An External Renderer:

a) Supports binaural and/or loudspeaker based rendering.

b) Can be the Reference Renderer associated to the Audio Media Profile.

c) Does not require a standardized implementable description.

d) Exposes an External Renderer API (see clause 4.5.1.5) and/or the Common Renderer API (see clause 4.5.1.4) for connecting it to an audio decoder.

e) Supports diegetic and non-diegetic content.

f) Has a Motion to Sound latency documented according to the method defined in TS 26.260 [15].

g) Has a Loudness documented according to the method defined in TS 26.260 [15].

h) Provides a suitable subjective quality level characterized according to the Rendering Test (see clause 4.5.1.6) with additional comparison with the Reference Renderer.

i) Provides an interface to specify the set of HRTFs used for binaural rendering if applicable.

4.5.1.4 Common Renderer API

The purpose of the Common Renderer API is to enable the use of an External Renderer that can support all VRStream media profiles. The Common Renderer API:

a) Is normative.

b) Has a standardized implementable description in 3GPP technical specifications or by reference.

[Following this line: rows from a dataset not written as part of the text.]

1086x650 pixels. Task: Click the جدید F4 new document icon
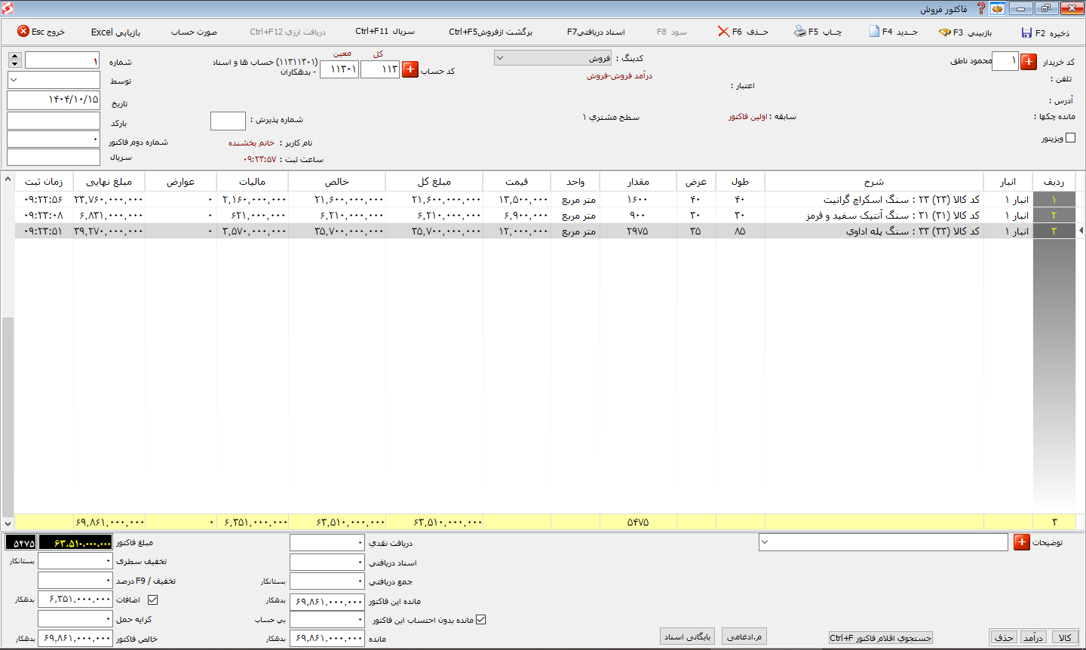874,32
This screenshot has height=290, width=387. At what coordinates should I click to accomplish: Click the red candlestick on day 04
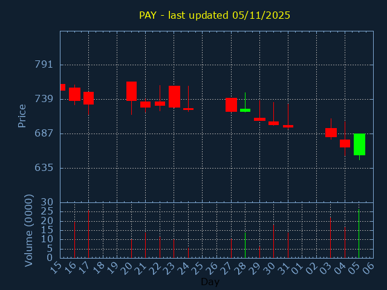(345, 143)
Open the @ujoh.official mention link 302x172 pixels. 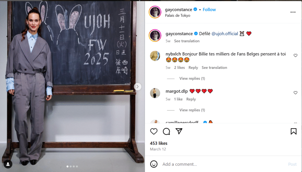click(224, 34)
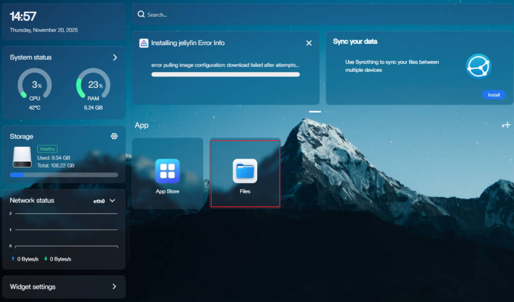Screen dimensions: 514x302
Task: Click the jellyfin icon in error card
Action: 144,43
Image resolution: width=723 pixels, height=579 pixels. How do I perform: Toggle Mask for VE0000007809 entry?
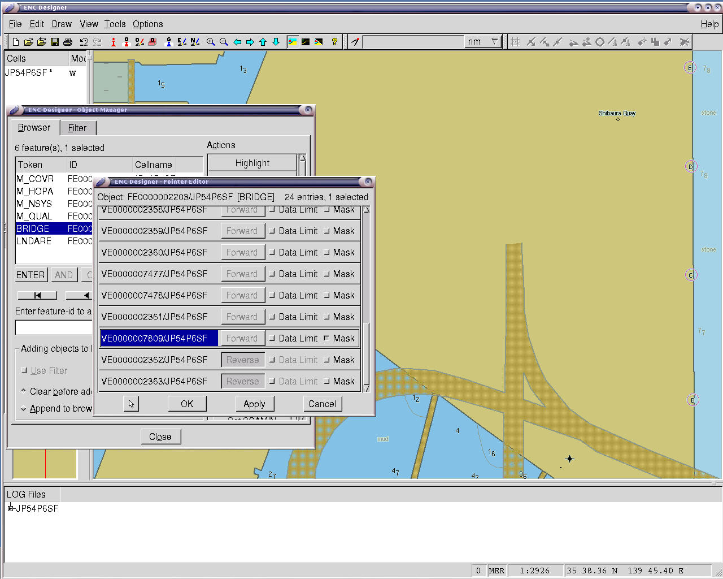(x=326, y=338)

4.5.1.5 External Renderer API

The purpose of the External Renderer API is to enable the use of an External Renderer. The External Renderer API:

a) Has a standardized implementable description in 3GPP technical specifications or by reference.

b) Provides the necessary information to connect a VRStream media profile with an External Renderer.

4.5.1.6 Rendering Test

The purpose of the Rendering Test is to characterize the Quality of Experience (QoE) when using the Reference Renderer or External Renderer.

The Rendering Test:

a) Is defined in TS 26.259 [16] clause 6.

b) Characterizes media profile performance with Reference Renderer or External Renderer.

c) Assesses performance for multiple audio quality attributes and overall quality.